# What you will do
#1 Summarize the CRUSH map thread in three sentences.
#2 In the CRUSH map thread, which two RAID setups were in use when Christian Balzer's dual disk failures led to data loss?
#3 Reproduce the CRUSH map thread from "Granted, that was" up to and including "not loose data.".

CRUSH map advice

chibi@xxxxxxx (Christian Balzer) · Thu, 14 Aug 2014 16:47:58 +0900

Hello,

On Tue, 12 Aug 2014 10:53:21 -0700 Craig Lewis wrote:

> On Mon, Aug 11, 2014 at 11:26 PM, John Morris <john at zultron.com> wrote:
> 
> > On 08/11/2014 08:26 PM, Craig Lewis wrote:
> >
> >> Your MON nodes are separate hardware from the OSD nodes, right?
> >>
> >
> > Two nodes are OSD + MON, plus a separate MON node.
> >
> >
> >  If so,
> >> with replication=2, you should be able to shut down one of the two OSD
> >> nodes, and everything will continue working.
> >>
> >
> > IIUC, the third MON node is sufficient for a quorum if one of the OSD +
> > MON nodes shuts down, is that right?
> >
> 
> So yeah, if you lose any one node, you'll be fine.
> 
> 
> >
> > Replication=2 is a little worrisome, since we've already seen two disks
> > simultaneously fail just in the year the cluster has been running.
> > That statistically unlikely situation is the first and probably last
> > time I'll see that, but they say lightning can strike twice....
> 
> 
> That's a low probability, given the number of disks you have.  I would've
> taken that bet (with backups).  As the number of OSDs goes up, the
> probability of multiple simultaneous failures goes up, and slowly
> becomes a bad bet.
> 

I must be very unlucky then. ^o^ 
As in, I've had dual disk failures in a set of 8 disks 3 times now
(within the last 6 years). 
And twice that lead to data loss, once with RAID5 (no surprise there) and
once with RAID10 (unlucky failure of neighboring disks).
Granted, that was with consumer HDDs and the last one with rather well
aged ones, too. But there you go.

As for backups, those are for when somebody does something stupid and
deletes stuff they shouldn't have. 
A storage system should be a) up all the time and b) not loose data.

# Supplied material
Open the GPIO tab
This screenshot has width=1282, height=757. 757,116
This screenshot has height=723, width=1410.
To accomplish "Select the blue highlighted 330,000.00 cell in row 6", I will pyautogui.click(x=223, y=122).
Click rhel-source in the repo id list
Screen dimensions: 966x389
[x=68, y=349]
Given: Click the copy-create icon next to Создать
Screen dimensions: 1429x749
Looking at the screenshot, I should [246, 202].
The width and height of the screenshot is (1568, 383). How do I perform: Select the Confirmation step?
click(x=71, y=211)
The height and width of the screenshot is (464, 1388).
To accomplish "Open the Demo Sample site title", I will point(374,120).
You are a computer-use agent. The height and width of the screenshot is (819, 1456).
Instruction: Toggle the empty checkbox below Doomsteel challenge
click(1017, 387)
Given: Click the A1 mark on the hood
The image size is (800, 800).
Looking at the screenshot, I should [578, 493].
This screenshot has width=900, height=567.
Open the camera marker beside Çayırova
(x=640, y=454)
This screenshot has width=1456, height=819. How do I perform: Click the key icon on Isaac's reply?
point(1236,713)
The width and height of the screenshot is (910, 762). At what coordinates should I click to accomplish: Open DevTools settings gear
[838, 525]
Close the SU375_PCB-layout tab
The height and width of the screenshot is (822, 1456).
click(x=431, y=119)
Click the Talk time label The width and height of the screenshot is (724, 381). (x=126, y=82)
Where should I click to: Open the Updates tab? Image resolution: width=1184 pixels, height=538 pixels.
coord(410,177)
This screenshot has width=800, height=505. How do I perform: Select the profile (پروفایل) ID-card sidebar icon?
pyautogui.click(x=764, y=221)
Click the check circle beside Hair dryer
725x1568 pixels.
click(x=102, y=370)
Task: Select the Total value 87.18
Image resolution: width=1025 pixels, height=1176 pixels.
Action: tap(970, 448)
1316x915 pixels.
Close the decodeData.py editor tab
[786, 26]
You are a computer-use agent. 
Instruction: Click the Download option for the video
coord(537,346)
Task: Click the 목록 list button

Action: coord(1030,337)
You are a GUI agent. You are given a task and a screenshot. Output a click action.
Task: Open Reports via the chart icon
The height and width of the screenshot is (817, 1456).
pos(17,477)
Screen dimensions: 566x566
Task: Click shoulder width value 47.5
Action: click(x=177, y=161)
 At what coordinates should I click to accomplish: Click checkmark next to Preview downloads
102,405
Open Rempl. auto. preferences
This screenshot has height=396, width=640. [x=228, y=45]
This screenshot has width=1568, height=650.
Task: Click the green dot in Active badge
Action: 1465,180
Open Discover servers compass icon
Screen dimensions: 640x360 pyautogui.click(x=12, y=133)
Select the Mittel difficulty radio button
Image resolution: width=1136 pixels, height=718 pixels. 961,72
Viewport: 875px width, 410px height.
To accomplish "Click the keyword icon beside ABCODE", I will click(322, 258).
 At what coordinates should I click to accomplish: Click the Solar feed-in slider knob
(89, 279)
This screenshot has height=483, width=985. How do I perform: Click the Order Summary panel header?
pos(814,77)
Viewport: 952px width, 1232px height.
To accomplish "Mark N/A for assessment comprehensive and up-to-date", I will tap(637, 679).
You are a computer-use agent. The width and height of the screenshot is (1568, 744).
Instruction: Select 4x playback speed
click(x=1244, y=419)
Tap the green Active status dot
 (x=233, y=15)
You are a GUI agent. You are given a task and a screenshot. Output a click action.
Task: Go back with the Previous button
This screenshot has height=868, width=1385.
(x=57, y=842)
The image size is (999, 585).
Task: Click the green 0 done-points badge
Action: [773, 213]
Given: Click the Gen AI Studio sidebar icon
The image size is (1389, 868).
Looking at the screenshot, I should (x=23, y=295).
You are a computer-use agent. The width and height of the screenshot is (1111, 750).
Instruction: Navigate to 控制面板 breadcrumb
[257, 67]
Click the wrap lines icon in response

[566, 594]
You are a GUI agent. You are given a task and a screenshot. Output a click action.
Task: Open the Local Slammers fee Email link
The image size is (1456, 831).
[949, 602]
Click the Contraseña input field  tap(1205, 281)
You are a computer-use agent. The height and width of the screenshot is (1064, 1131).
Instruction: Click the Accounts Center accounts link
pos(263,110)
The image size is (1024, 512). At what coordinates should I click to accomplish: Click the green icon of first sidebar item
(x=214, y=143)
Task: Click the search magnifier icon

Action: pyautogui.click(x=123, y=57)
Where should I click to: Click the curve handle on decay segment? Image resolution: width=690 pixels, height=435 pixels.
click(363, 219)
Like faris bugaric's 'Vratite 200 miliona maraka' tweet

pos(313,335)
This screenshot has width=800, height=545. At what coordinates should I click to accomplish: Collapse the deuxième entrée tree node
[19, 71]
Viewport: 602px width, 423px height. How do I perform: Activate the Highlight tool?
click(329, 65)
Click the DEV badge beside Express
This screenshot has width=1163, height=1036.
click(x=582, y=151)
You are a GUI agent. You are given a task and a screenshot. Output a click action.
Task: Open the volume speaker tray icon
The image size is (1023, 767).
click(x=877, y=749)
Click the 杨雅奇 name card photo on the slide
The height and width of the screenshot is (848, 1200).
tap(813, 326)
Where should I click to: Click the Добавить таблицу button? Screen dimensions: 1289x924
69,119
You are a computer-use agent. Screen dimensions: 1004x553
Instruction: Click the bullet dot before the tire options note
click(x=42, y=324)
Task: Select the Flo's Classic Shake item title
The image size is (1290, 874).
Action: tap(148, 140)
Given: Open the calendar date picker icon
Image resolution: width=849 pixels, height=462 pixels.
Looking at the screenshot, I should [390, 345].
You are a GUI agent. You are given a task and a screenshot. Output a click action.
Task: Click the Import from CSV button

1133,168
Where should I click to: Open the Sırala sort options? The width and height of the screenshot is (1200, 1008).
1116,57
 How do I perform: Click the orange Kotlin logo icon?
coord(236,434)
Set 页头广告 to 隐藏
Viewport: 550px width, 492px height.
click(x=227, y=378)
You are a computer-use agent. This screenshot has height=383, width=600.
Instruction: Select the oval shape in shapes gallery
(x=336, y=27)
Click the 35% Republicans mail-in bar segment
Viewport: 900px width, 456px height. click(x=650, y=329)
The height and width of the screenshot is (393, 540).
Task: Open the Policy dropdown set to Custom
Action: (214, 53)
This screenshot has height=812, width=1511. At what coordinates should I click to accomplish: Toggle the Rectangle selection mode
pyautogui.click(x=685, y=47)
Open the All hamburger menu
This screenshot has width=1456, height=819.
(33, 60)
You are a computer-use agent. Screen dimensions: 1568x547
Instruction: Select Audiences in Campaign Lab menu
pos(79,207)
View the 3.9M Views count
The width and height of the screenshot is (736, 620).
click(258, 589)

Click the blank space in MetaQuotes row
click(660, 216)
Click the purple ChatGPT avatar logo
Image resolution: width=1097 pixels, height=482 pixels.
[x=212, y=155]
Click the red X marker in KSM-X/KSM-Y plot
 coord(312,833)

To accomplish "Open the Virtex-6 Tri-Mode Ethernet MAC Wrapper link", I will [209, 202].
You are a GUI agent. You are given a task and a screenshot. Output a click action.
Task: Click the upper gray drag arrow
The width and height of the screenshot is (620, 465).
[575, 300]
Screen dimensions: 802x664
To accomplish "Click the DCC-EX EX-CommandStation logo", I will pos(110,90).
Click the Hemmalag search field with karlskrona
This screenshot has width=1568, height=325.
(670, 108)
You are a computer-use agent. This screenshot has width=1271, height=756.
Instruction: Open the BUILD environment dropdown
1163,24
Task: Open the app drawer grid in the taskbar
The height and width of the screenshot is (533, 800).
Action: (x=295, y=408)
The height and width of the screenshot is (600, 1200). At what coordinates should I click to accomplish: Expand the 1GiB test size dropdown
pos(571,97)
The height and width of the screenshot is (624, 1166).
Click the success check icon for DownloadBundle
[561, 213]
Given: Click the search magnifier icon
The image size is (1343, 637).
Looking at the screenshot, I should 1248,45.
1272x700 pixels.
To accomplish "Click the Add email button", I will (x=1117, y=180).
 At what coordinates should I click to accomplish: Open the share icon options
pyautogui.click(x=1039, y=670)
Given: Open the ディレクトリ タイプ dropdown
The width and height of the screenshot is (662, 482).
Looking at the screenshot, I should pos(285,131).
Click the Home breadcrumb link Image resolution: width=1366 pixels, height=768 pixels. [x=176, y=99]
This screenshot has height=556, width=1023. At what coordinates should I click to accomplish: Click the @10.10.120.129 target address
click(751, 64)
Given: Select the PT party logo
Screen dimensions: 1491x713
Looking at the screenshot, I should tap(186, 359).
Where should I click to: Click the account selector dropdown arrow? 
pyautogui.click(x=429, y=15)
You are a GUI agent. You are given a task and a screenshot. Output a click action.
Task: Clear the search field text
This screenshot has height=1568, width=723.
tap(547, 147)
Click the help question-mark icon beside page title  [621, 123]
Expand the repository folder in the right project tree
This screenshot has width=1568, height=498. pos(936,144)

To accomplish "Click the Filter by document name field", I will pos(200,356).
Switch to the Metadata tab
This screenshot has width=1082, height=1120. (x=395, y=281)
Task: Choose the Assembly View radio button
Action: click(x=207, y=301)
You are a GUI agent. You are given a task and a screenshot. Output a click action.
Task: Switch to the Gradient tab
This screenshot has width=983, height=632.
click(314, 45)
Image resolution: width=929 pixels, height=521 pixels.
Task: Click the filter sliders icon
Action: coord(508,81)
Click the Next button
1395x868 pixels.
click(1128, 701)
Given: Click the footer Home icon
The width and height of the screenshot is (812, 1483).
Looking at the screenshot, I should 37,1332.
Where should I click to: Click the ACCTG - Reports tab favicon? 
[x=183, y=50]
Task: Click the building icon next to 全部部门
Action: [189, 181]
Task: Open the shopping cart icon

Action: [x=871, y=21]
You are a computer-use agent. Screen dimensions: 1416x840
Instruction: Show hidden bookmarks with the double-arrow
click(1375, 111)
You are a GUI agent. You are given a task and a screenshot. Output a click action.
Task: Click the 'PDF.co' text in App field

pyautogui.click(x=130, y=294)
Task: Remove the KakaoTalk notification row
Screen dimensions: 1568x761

# Set of answers
#1 Craig Lewis says that with replication=2, one of the two OSD nodes can be shut down and everything will keep working, and that losing any one node will be fine. John Morris worries about replication=2 because two disks already failed at the same time in the cluster's first year, and Craig answers that this is a low probability for his number of disks but becomes a bad bet as the number of OSDs goes up. Christian Balzer says he has had dual disk failures in a set of 8 disks three times in six years, twice with data loss, and argues that backups are for people deleting things by mistake while a storage system should always be up and not lose data.

#2 RAID5 and RAID10.

#3
Granted, that was with consumer HDDs and the last one with rather well
aged ones, too. But there you go.

As for backups, those are for when somebody does something stupid and
deletes stuff they shouldn't have. 
A storage system should be a) up all the time and b) not loose data.